Why Uncertainty Calibration Matters for Reliable Perturbation-based Explanations
This addresses the need for more reliable and transparent AI explanations, particularly in domains like computer vision, but is incremental as it builds on existing calibration and explanation methods.
The paper tackles the problem of unreliable perturbation-based explanations in machine learning by showing that poor uncertainty calibration under explainability-specific perturbations directly undermines explanation quality, and introduces ReCalX to recalibrate models, resulting in explanations more aligned with human perception and object locations in experiments on computer vision models.

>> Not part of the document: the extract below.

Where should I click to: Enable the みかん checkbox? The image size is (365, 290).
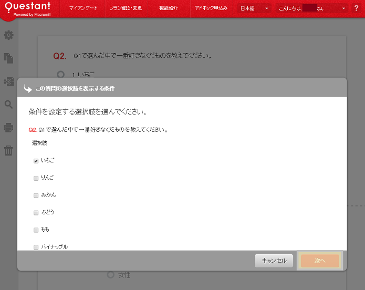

Perturbation-based explanations are widely utilized to enhance the transparency of modern machine-learning models. However, their reliability is often compromised by the unknown model behavior under the specific perturbations used. This paper investigates the relationship between uncertainty calibration - the alignment of model confidence with actual accuracy - and perturbation-based explanations. We show that models frequently produce unreliable probability estimates when subjected to explainability-specific perturbations and theoretically prove that this directly undermines explanation quality. To address this, we introduce ReCalX, a novel approach to recalibrate models for improved perturbation-based explanations while preserving their original predictions. Experiments on popular computer vision models demonstrate that our calibration strategy produces explanations that are more aligned with human perception and actual object locations.